After its premiere, it received negative criticism from The Times of India which stated, "Right from the beginning to the end, the show fails to hold you as it is highly dramatic, and the background music adds to the woes. The railway station, the forest and the havelis are typical elements used in a supernatural thriller. They bring no novelty. The plot is incoherent as the background of the characters is not explained well. The show is painfully slow, the story is patchy and so are the scenes. Dialogues are retro and filmy. The list can go on. Monalisa and Harsh Rajput disappoint as actors. They play their parts with zero efficiency. The supporting cast is again average at its best."

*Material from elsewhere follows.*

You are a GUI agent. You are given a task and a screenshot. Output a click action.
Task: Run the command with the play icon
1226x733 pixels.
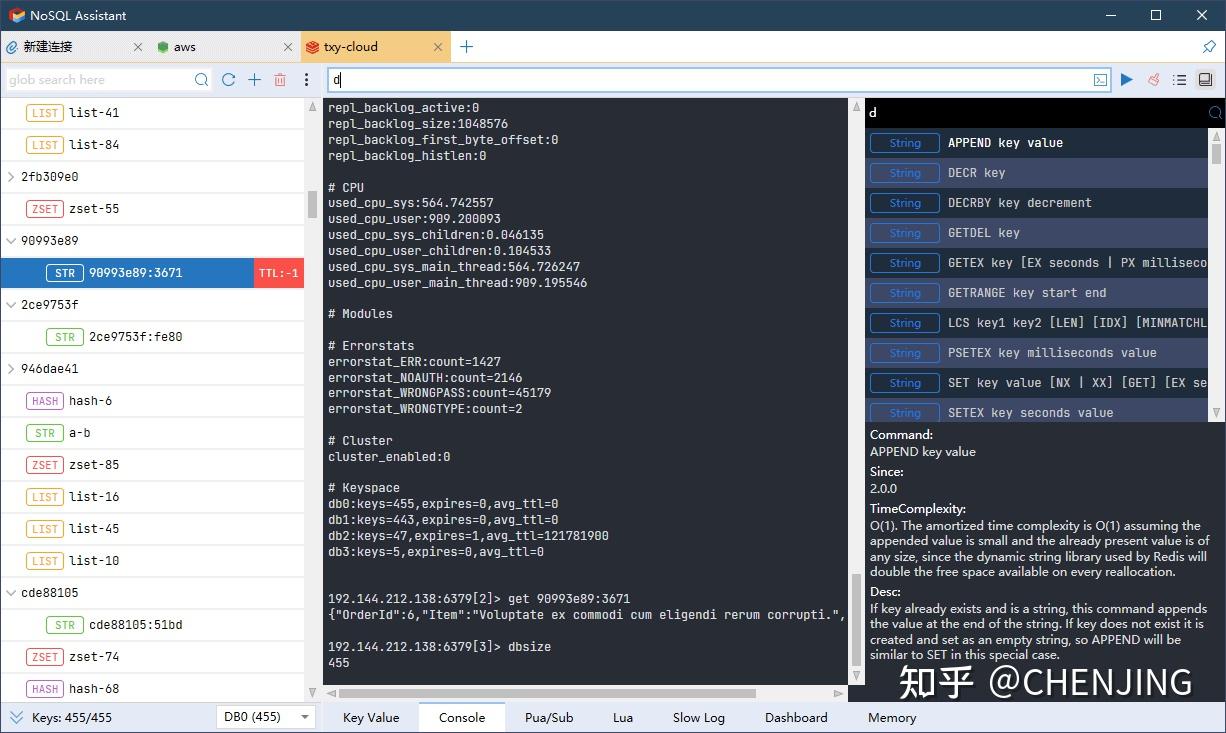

However, speaking about the success of the series, The Times of India stated, "The majority of the scenes are shot using chroma and the makers add special effects that add to the quality of the episodes. The makers have made a make-believe world with Mohana's story and it's quite an enchanting and exciting one just like your dadima's childhood 'evil vs good' stories".

===Ratings===
The first season opened to a TRP of 1.8 and 4.2 million impressions featuring in top 20 shows.

==Soundtrack==

Nazar's soundtrack is written by Divy Nidhi Sharma and composed by Sanjeev Srivastava. Tapas Relia composed the background score for the show. "Saajna", the theme song of the first season was performed by Bhaven Dhanak and Pamela Jain. "Janiya" was also sung by Bhaven Dhanak and Pamela Jain, and was used for the second season.

Nazar: Tracklisting
| No. | Title | Artist | Length |
|---|---|---|---|
| 1. | "Saajna" (Male) | Bhaven Dhanak | 3:38 |
| 2. | "Saajna" (Female) | Pamela Jain | 5:32 |
| 3. | "Saajna" (Duet) | Bhaven Dhanak Pamela Jain | 5:26 |
| 4. | "Janiya" (Male Version) | Bhaven Dhanak | 3:32 |
| 5. | "Janiya" (Female) | Pamela Jain | 2:53 |
| 6. | "Janiya" (Duet) | Bhaven Dhanak Pamela Jain | 5:00 |

== Adaptations ==

| Language | Title | Original release | Network(s) | Last aired | Notes |
|---|---|---|---|---|---|
| Bengali | Nojor নজর | 18 March 2019 | Star Jalsha | 3 November 2019 | Remake |

== Crossover ==
In 2019, Nazar and Divya Drishti had a collaboration where Antara Biswas (Mohana) entered Divya Drishti and partnered with Sangita Ghosh (Pishachini).